Experimental API for exploring topic models
Closed, ResolvedPublic
Actions

Assigned To

Authored By

	Isaac
	Jul 24 2020, 3:28 PM

Description

Build out a user interface and documentation for interested parties to explore topic models. Details:

host APIs on Cloud VPS so more control over model size etc.
build general template for hosting new models on Cloud VPS: https://github.com/geohci/research-api-endpoint-template
UI should match Research team template: https://github.com/wikimedia/research-api-interface-template
Ability to query individual models: https://wiki-topic.toolforge.org/
Ability to easily compare models: https://wiki-topic.toolforge.org/comparison
Provide comprehensive comparison of ORES (text-based) models, Wikidata-based, and link-based models.
Add summary of comparison to Meta page: https://meta.wikimedia.org/wiki/Research:Language-Agnostic_Topic_Classification/Model_comparison

Dropped because longer-term efforts going on in this space:

Determine format for model "report card" that reports both performance and fairness/ethics-related details -- e.g., in the style of model cards.

Related Objects
Search...

Status	Assigned	Task
Resolved	Isaac	T258804 Language-Agnostic Topic Modeling
Resolved	Isaac	T258805 Experimental API for exploring topic models
Resolved	HAKSOAT	T259829 Topic classification: comprehensive comparison of ORES (text-based) models, Wikidata-based, and link-based models

Event Timeline

Isaac created this task.Jul 24 2020, 3:28 PM

Update:

Created standardized template for hosting models on Cloud VPS that handles all the setup via a simple script so pretty easily extendable to other models (already using for link-based and wikidata-based models).
Created UI for easily comparing models: https://wiki-topic.toolforge.org/comparison
- You can input a language + article title to compare results for specific articles or just the language (but leave title blank) to have the UI choose a random article for you
Current model performance report card but I'd like to standardize this a bit more
Initial pass at comparing Wikidata and link-based models but need to expand this to include ORES and be more accessible

Isaac moved this task from Backlog to FY2020-21-Research-July-September on the Research board.Jul 24 2020, 3:35 PM

Isaac edited projects, added Research (FY2020-21-Research-July-September); removed Research.

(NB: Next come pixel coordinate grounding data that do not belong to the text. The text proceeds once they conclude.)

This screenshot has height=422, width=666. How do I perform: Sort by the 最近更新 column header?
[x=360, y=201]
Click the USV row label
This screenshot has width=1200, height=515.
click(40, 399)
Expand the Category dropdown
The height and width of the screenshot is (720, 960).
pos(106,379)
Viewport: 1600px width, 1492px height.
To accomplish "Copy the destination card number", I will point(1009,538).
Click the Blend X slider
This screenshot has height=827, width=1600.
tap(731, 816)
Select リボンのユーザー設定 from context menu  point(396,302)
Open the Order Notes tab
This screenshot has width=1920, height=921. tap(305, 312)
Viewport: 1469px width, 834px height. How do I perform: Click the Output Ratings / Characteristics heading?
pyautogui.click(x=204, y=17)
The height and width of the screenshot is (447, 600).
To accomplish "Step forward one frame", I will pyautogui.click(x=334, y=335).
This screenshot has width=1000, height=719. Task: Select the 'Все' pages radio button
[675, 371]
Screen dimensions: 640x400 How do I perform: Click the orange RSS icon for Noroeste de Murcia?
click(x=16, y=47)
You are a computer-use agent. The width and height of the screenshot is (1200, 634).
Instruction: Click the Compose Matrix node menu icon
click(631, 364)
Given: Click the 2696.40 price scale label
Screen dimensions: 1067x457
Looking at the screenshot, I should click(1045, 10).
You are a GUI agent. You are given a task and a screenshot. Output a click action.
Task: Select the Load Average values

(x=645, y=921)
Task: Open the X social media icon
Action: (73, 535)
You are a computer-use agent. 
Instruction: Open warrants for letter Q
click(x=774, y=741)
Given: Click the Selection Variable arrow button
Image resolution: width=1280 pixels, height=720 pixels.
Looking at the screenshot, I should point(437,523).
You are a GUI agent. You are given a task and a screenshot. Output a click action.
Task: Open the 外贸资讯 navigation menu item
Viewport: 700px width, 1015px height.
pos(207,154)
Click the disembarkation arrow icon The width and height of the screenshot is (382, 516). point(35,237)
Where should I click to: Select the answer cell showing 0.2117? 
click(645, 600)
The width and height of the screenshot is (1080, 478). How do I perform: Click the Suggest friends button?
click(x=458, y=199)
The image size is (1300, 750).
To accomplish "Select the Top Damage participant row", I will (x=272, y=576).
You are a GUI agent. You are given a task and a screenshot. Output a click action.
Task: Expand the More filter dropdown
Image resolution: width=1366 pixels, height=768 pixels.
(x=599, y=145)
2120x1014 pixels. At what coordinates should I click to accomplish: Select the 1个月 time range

Update: looks likely that I'll be able to work with a contractor on the comprehensive comparison for the month of August, so I'm waiting to hear formally about that before proceeding.

Update: started work on comparison of ORES with link-based and Wikidata-based models. That'll be tracked under T259829 but I'll do weekly updates here still.

Weekly update: worked to identify metadata (e.g., page length) to help explain when predictions vary between ORES and Wikidata-based or link-based models. Early indications are that about half of the articles have the exact same predictions and the rest seem to be mostly that ORES predicts additional topics. Looking to understand if those additional topics are in the groundtruth or not and how changing the prediction threshold to something lower than 0.5 on the link-based and Wikidata-based models affects these results.

Weekly update:

continued progress on generating results and binning them by various metadata (page length, # outlinks, # sitelinks, # wikidata statements) and should have a first set of results later today or by Monday

Weekly update:

Per discussion with LZ, dropping model cards component from this work given efforts in Product on this front.
Summary of comparison of ORES text-based, link-based, and Wikidata-based models complete. A few statistics:
- Coverage of all Wikipedia articles across all languages:
  - Text-based: 56.5%
  - Outlink-based: 99.2%
  - Wikidata-based: 97.5%
- Comparison of Outlink-based and Wikidata-based models to text-based models in some languages that ORES supports (ar, cs, en, vi):
  - In general, the outlink-based model has slightly higher precision and recall than the Wikidata-based model and slightly better alignment with ORES
  - ORES produces the same predictions as Wikidata-based/link-based models for 50% of articles in these languages
  - The Wikidata/link-based models either have lower recall (missing labels but others all the same) or higher recall (additional labels not in ORES but they show up in groundtruth) for 40% of articles in these languages
  - The remaining 10% of articles have predictions from the outlink-based or Wikidata-based models that are neither found in the ORES predictions or groundtruth data. Further inspection of these suggests that most are perfectly reasonable though obviously there are some errors. The most salient errors for the outlink-based model are in incorrectly predicting that biographies are about women. I would suggest sticking with Wikidata to make this judgment (I also view incorrect predictions about gender of biographies to be much more problematic than other topic errors)